++++ Data supplied ++++

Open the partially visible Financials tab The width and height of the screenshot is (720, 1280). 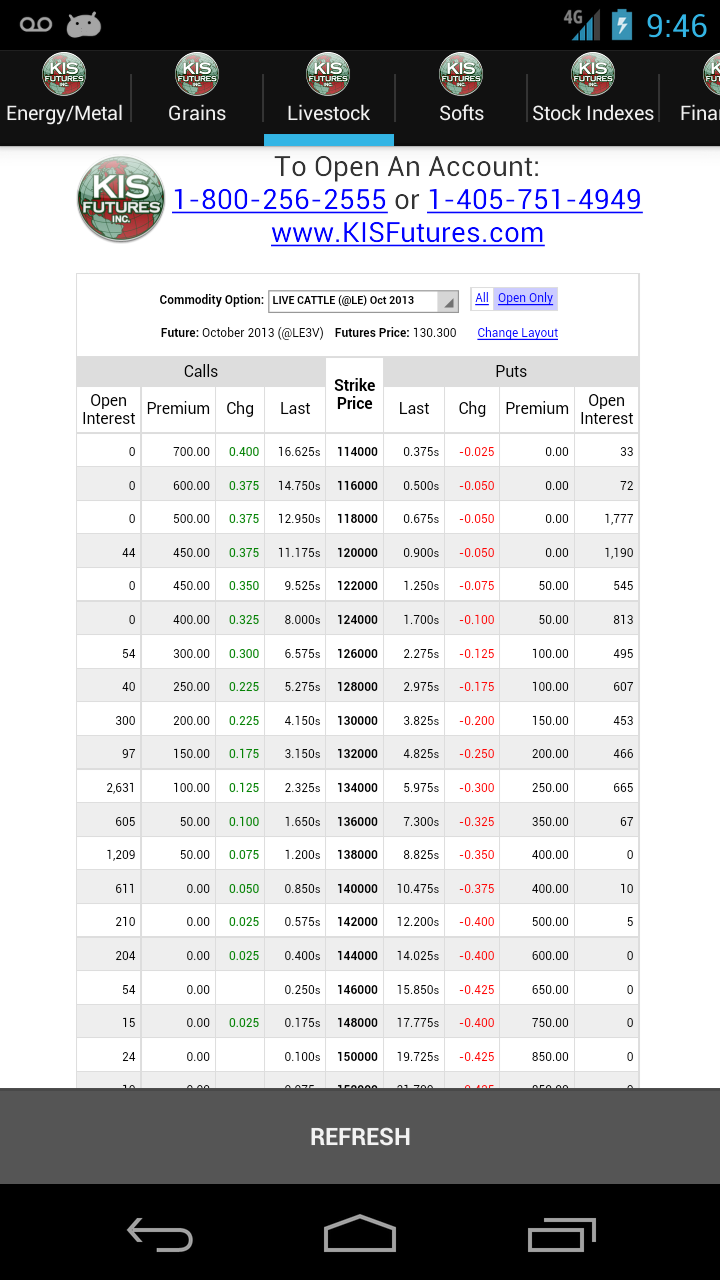click(701, 99)
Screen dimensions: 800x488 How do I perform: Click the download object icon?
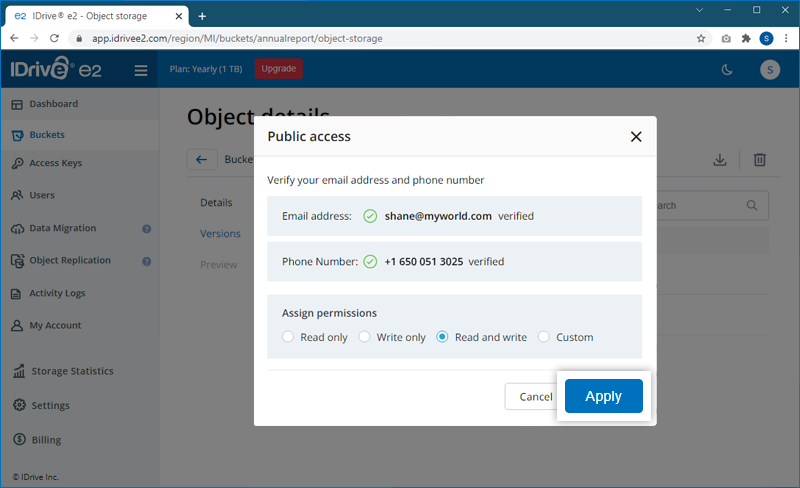719,160
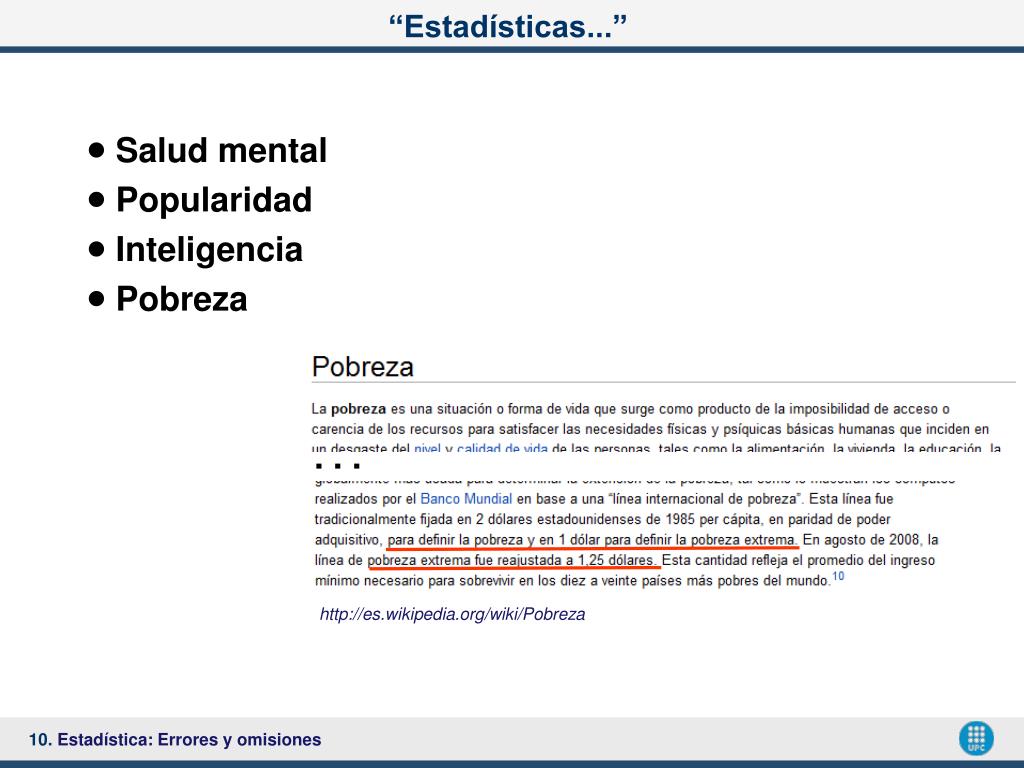Click the UPC logo icon

coord(976,739)
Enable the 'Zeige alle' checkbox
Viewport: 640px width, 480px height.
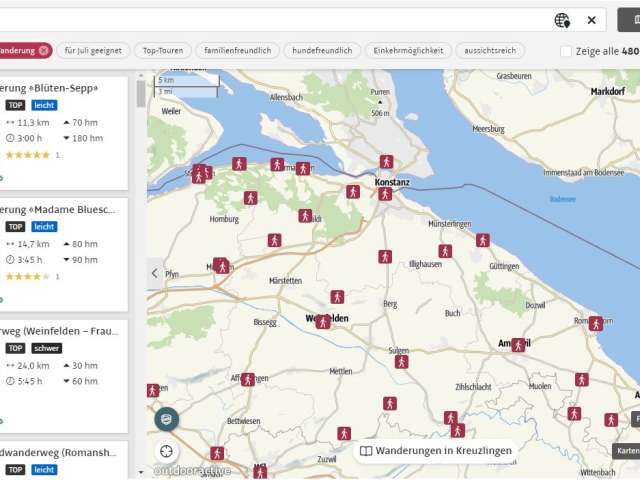[x=566, y=51]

++++

Activity:
In the entries above, find the line containing "Enable the 'Zeige alle' checkbox"; transcribe exactly that line and every line after it through the end, and only those, omitting pictures.

Solved problem:
Enable the 'Zeige alle' checkbox
Viewport: 640px width, 480px height.
[x=566, y=51]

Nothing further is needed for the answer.